Justicia antiterrorista investigará ataques contra tren rápido


Vista del tren bala de Francia.

La fiscalí­a antiterrorista de Parí­s fue requerida hoy en relación a una serie de actos de sabotaje contra la lí­nea del Tren de Alta Velocidad TGV entre Parí­s y Lille (norte), anunció la fiscalí­a de Senlis, al norte de Parí­s, que habí­a iniciado las investigaciones.


La decisión fue adoptada después que un nuevo incidente se produjo anoche en una ví­a al suroeste de Francia, cuando dos bloques de hormigón fueron colocados en el itinerario del TGV Bruselas-Perpignan.

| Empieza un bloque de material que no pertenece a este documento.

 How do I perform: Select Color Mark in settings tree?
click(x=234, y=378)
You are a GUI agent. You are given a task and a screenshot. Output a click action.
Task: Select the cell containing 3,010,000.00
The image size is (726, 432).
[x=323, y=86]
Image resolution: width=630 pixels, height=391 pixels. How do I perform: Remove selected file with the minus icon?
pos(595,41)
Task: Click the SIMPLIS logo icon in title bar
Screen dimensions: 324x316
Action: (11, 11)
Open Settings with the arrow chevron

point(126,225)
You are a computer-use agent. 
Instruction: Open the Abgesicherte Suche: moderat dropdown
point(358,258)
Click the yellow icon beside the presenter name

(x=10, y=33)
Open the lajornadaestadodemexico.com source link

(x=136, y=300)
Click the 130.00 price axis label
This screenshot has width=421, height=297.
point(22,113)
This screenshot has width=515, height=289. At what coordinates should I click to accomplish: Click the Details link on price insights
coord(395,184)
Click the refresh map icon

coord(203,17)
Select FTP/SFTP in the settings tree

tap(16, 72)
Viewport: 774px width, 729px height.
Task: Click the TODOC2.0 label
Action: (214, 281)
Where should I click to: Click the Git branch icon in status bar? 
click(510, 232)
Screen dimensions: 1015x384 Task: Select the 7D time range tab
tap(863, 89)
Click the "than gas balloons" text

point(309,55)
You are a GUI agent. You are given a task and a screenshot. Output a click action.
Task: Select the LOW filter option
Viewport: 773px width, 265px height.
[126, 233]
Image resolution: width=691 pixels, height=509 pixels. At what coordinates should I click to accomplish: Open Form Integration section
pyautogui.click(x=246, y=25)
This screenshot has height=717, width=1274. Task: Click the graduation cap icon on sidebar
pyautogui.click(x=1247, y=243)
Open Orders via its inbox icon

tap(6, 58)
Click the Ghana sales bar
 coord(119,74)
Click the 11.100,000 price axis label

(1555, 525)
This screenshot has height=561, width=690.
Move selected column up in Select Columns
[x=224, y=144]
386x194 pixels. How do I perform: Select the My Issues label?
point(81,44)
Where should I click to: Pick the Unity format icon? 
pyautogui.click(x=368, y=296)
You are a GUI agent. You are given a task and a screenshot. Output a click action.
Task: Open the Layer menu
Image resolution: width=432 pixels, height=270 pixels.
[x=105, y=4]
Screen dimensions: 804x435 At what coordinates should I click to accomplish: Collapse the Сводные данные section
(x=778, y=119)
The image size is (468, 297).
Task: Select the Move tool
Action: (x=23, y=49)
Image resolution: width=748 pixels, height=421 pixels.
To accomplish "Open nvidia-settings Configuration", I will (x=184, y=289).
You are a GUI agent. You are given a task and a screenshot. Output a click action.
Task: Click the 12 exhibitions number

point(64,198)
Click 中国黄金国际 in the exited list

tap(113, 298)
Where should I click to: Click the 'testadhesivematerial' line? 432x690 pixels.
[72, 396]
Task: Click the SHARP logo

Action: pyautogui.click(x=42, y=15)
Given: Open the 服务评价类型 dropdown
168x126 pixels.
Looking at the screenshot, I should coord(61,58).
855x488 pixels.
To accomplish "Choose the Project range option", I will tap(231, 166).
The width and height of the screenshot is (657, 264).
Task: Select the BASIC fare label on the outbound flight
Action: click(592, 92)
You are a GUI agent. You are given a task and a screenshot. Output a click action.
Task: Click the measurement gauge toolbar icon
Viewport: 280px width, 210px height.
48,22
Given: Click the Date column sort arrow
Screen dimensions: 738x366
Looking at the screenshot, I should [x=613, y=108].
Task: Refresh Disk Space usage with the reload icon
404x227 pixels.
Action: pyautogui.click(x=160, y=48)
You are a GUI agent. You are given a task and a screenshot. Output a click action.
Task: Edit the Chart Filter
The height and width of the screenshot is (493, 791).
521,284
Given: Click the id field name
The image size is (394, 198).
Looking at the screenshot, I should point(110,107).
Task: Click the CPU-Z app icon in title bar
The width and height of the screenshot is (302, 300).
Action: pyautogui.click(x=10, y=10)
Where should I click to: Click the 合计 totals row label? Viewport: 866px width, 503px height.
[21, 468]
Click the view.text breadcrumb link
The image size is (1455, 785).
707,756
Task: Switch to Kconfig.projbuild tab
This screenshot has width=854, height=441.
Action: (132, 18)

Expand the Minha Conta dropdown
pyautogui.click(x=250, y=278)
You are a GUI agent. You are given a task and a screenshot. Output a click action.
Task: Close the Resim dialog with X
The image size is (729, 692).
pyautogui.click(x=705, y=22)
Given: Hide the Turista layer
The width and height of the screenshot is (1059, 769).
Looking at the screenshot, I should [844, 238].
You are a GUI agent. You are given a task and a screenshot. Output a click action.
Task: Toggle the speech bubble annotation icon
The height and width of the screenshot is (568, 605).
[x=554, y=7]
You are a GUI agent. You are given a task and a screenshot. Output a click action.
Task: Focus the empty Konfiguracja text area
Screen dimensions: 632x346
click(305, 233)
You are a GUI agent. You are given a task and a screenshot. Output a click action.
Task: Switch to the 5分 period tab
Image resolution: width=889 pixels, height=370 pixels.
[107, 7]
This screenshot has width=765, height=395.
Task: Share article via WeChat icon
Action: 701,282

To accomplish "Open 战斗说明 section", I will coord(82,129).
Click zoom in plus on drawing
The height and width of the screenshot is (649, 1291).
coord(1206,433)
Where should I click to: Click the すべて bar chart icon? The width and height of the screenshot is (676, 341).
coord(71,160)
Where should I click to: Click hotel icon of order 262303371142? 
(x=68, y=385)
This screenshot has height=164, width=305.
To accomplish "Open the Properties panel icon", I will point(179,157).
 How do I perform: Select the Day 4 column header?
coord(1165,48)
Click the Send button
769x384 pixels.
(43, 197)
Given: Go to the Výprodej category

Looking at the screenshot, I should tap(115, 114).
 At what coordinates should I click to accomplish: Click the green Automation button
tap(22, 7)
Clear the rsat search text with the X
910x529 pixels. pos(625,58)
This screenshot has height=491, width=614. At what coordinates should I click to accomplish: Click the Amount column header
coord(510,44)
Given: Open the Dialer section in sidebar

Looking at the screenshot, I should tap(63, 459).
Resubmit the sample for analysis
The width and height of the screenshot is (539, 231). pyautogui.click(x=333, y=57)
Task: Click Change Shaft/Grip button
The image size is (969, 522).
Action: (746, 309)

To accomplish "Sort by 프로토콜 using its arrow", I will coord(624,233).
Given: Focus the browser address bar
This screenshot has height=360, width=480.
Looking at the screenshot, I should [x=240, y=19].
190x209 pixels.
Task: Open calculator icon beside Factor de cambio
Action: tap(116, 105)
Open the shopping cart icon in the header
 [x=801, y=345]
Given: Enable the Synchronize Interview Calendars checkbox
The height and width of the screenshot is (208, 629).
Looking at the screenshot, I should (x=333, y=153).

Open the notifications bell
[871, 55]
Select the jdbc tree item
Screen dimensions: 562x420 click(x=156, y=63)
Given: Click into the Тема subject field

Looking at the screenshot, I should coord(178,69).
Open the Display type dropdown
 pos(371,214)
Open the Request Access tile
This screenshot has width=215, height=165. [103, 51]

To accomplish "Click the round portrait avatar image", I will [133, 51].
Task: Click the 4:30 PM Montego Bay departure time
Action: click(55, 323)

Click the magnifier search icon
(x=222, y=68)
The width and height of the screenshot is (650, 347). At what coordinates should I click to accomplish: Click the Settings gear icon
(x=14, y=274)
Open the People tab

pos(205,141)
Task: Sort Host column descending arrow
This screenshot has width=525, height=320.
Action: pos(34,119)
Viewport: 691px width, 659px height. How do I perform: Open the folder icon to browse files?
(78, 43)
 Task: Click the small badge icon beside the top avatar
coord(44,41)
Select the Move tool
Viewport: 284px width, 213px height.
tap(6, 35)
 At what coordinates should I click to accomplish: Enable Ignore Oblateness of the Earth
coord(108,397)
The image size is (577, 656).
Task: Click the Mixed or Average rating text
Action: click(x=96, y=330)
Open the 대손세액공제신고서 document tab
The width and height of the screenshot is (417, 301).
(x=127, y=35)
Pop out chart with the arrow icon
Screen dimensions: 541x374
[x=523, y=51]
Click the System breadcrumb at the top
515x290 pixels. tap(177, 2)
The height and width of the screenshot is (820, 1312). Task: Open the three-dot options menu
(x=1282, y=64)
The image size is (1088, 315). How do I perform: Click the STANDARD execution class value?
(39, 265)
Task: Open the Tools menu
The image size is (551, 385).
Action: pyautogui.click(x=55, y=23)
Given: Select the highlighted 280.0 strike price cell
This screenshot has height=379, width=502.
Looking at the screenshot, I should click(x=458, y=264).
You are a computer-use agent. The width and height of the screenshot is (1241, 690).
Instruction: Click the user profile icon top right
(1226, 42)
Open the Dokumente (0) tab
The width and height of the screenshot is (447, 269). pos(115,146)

«No hubo heridos, pero la parte delantera del tren quedó dañada», explicó un portavoz de la compañí­a pública francesa de ferrocarriles (SNCF).

«Aparentemente en un nuevo acto de vandalismo», según dijeron fuentes oficiales.

El secretario de Estado encargado de los Transportes, Dominique Bussereau destacó ayer que el aumento de estos actos de vandalismo contra la red ferroviaria, le hací­a pensar que se trataba de una voluntad de sabotaje.

Para el fiscal de Narbona, Bertrand Baboulenne, el incidente ocurrido anoche «por el momento no permite suponer que se trata de una acción concertada» relacionada con las ocurridas el sábado.

El sábado, una serie de actos de sabotaje habí­an provocado graves perturbaciones en el tráfico de los TGV que van de Francia a Bélgica y Holanda y a Inglaterra.

Varillas metálicas habí­an sido fijadas a las catenarias, que son los cables aéreos que alimentan en energí­a eléctrica las locomotoras, provocando retrasos para 160 trenes y afectando a miles de pasajeros.

La investigación de estos hechos que habí­a sido confiada a la fiscalí­as de Auxerre (centro este) y Senlis (50 km al norte de Parí­s), fue entregada hoy a la fiscalí­a antiterrorista de Parí­s.

Esta medida serí­a destinada sobre todo a «centralizar las investigaciones», según una fuente allegada al caso.

«Está claro que cuando ésto ocurre en diferentes lugares y al mismo tiempo debe haber sido un acto deliberado de sabotaje. La investigación está en marcha y espero que dará resultados», habí­an comentado el jefe de gabinete de la Presidencia, Claude Guéant.

De su lado, el presidente de la SNCF Guillaume Pépy se habí­an planteado públicamente la interrogante sobre la posibilidad de un sabotaje organizado.

Estos actos de sabotaje son fáciles de organizar por personas que conocen bien la empresa de ferrocariles SNCF y la red ferroviaria francesa, estimó un especialista en la manutención de las catenarias y que se expresó de manera anónima.

La fiscalí­a antiterrorista ya habí­a sido requerida anteriormente en 2004 en relación a las acciones de un misterioso grupo «AZF», aún cuando hoy no se habí­a hecho ninguna relación entre este grupo y los recientes actos contra la red ferroviaria.

En marzo de 2004, un diario habí­a informado que desde hace varios meses a la fecha, el gobierno está en contacto con un misterioso «grupo de acción AZF», definido como un «grupo de presión terrorista».

Este grupo, tras criticar al Estado, a los polí­ticos, medios de información y profesores, anunció que habí­a colocado «una serie de bombas» de tiempo en las ví­as férreas y exigí­a el pago de 4 millones de euros.

Unos dí­as más tarde, y luego de que fueron descubiertas dos bombas, el grupo indicó que renunciaba a su acción.